Con esta su segunda novela,
publicada en 2013, Cañadas se convertía en uno de los escritores de género
fantásticos más interesantes del panorama patrio. Algo que acabó confirmándose
dos años después cuando publicó en la editorial Valdemar su última novela hasta la fecha, Pronto será de noche.
Cañadas, que estudió
informática y que en la actualidad compagina su labor como escritor –tiene
muchos relatos cortos en su haber, un formato que tradicionalmente le ha
sentado bien al género fantástico- con su trabajo en la Feria del Libro de
Frankfurt, consigue un equilibrio nada sencillo en Los nombres muertos.
En primer lugar se podría
discutir si se trata tan solo de un homenaje a la literatura de Lovecraft donde el propio Lovecraft y
su círculo íntimo de conocidos y amigos –Frank Belknap Long o Robert E. Howard-
se convierten en protagonistas de la historia, siempre tras los pasos del
mítico Necronomicón. Pero eso sería quedarse corto. La lectura de Los nombres muertos recuerda en muchos
sentidos a esos viejos relatos pulp de acción trepidante donde tenían lugar un
buen montón de hechos encadenados, a veces sin ton ni son, que daban lugar a
una historia de aventuras repleta de imaginación y tremendamente entretenida
que a su ambientación en la década de los treinta hay que añadir una serie de
localizaciones de lo más curiosas, alejadas de la Providence natal del
protagonista: Londres, Berlín, la costa portuguesa o Damasco.

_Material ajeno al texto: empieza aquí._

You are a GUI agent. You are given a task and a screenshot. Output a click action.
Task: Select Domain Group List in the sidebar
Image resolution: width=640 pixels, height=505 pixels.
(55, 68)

Pero de nuevo nos quedaríamos
fuera de juego si redujéramos esta novela a un simple relato de serie B –sin
que ninguno de estos tenga nada de malo. Autores como Robert E. Howard o Edgar Rice Burroughs le sacaron mucho partido-. Cañadas hace un enorme esfuerzo
de ambientación y no teme echar mano de personajes reales, aunque solo sea para
complicarles la existencia (Tolkien,
por ejemplo, tiene un breve y fatídico papel y no es el único reputado escritor
que hace acto de presencia: Arthur Machen o Aleister Crowley también aparecen).
Imprime un ritmo trepidante a las tramas, que rebosan aventura y acción, humor
(debido sobre todo al carácter particular del protagonista), terror cotidiano y
horror cósmico e incluso se atreve con una atípica historia de amor entre
Lovecraft y su ex esposa, Sonia Green. Una mezcla de géneros nada fácil del que
el autor sale airoso en todo momento, teniendo en cuenta que en muchos momentos
imita el estilo de escritura del mismísimo Lovecraft.
Aunque es cierto que ante
tanto giro de la historia, tanto personaje que no es quién dice ser y tanta
velocidad a veces el lector puede sentirse indefenso y un poco perdido. Hay
muchas referencias a un determinado tipo de literatura que hay que conocer
antes de embarcarse en este viaje, no solo relacionada con Lovecraft. A veces
me ha dado la sensación de que se abarcaba demasiado, de que era necesario
algún momento de pausa. Aunque imagino que entonces sería un tipo de historia
muy diferente, ajena a lo que quería contar el autor.